# CHALLENGE A:
List the attorneys for the appellant named in the court opinion.
# CHALLENGE B:
Duplicate the court opinion from "Parmley, Attorneys for" to "interpreting the U.S.".

# TEXT:
District Court, Provo Department The Honorable James R.
Taylor No. 161400218
Douglas J. Thompson, Margaret P. Lindsay, and Dustin M.
Parmley, Attorneys for Appellant
D. Reyes and Marian Decker, Attorneys for Appellee
Ryan M. Harris authored this Opinion, in which Judges Gregory
K. Orme and Jill M. Pohlman concurred.
May a police officer, without reasonable suspicion of
criminal activity, run a license plate check on a passing
vehicle? The federal courts, interpreting the U.S.
Constitution, have answered this question in the affirmative.
Jennifer Oryall, who was found to be driving under the
influence of drugs after an officer checked her license plate
and detained her, asks us to conclude that law enforcement
officers violated the Utah Constitution by performing such a
check without reasonable suspicion that Oryall was engaged in
criminal activity. The district court was not persuaded by
Oryall's arguments, and neither are we. Accordingly, we
Jennifer Oryall was driving on State Road 198 in Payson,
Utah, when she passed a police officer (Officer) who was
parked on the side of the road running license plate checks
on passing cars. Officer ran Oryall's license plate
number through a government-managed electronic database
containing vehicle registration records. This check revealed
that the vehicle was registered to Oryall, a person Officer
had previously encountered in his law enforcement career.

# DATA SHOWN:
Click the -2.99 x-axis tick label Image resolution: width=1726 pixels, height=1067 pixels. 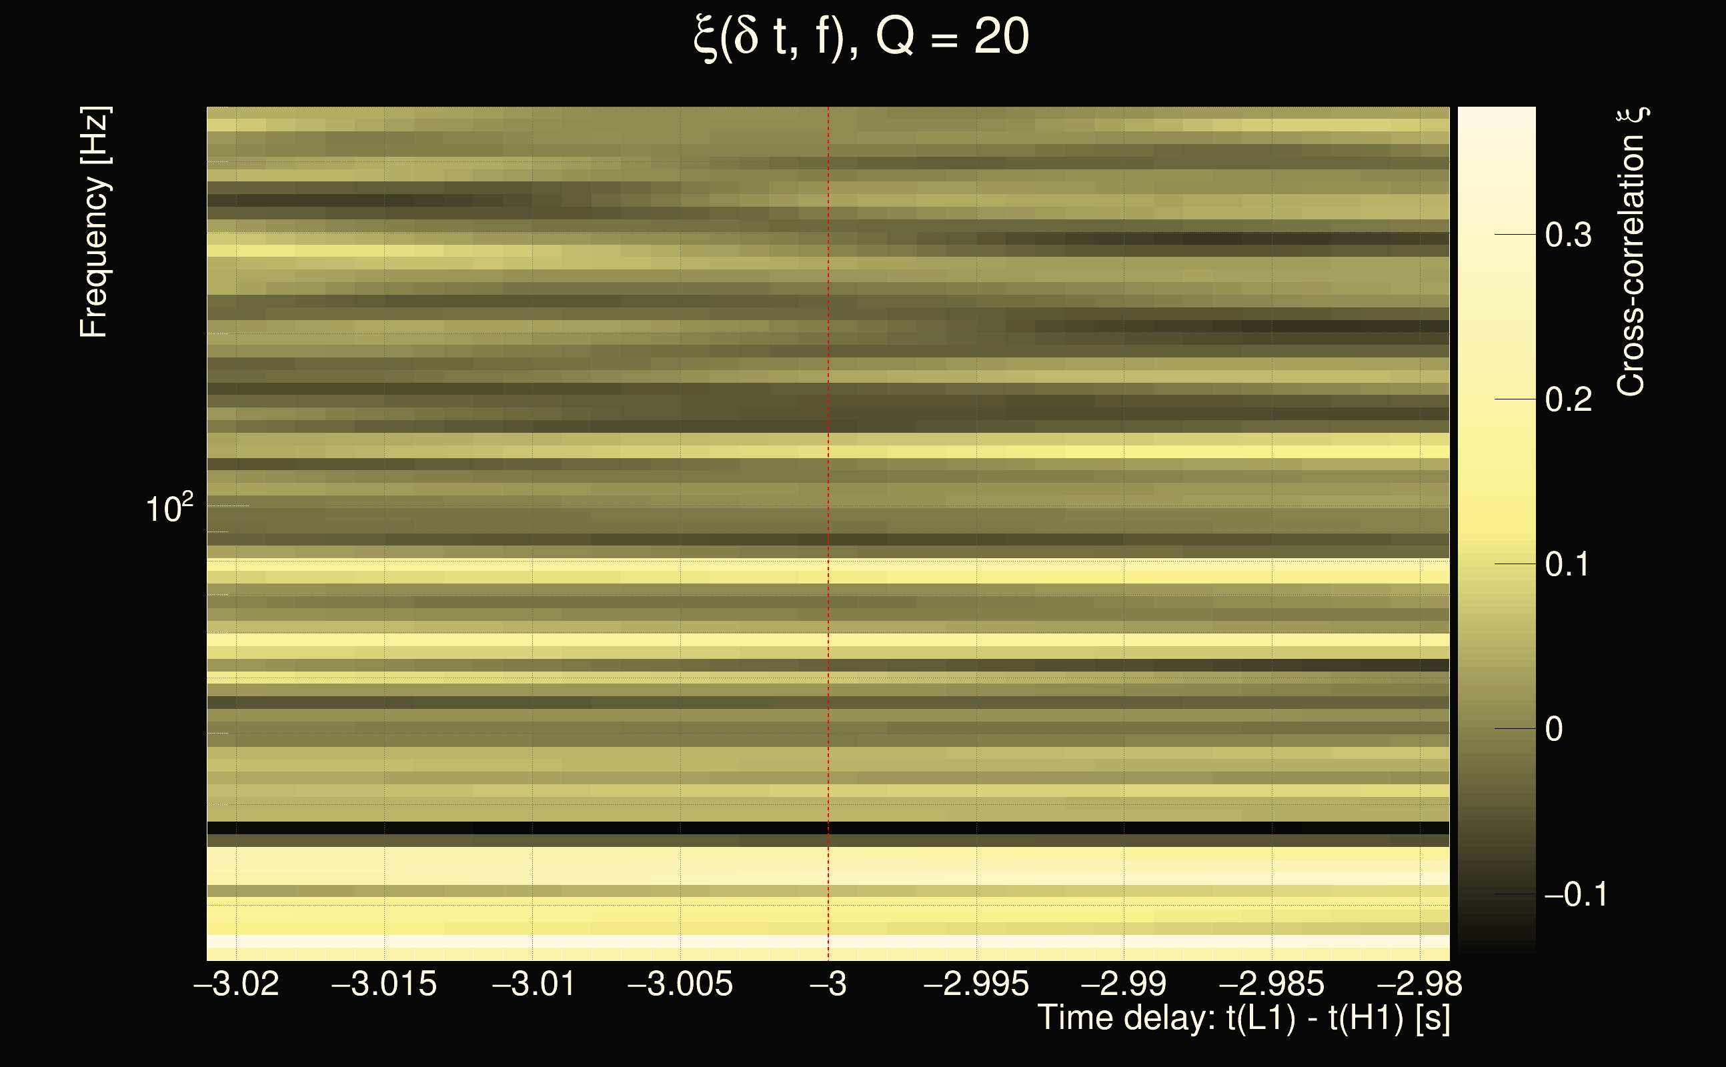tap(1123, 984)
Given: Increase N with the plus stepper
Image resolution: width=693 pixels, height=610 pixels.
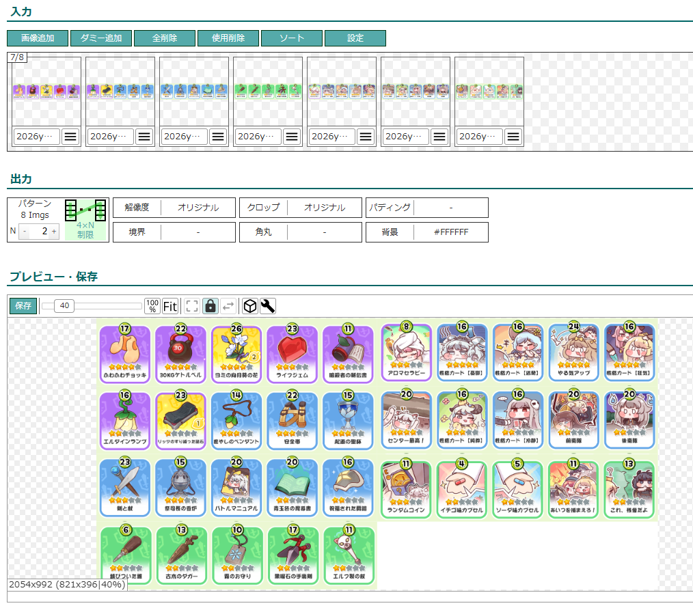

# FULL RESPONSE A:
Douglas J. Thompson, Margaret P. Lindsay, Dustin M. Parmley

# FULL RESPONSE B:
Parmley, Attorneys for Appellant
D. Reyes and Marian Decker, Attorneys for Appellee
Ryan M. Harris authored this Opinion, in which Judges Gregory
K. Orme and Jill M. Pohlman concurred.
May a police officer, without reasonable suspicion of
criminal activity, run a license plate check on a passing
vehicle? The federal courts, interpreting the U.S.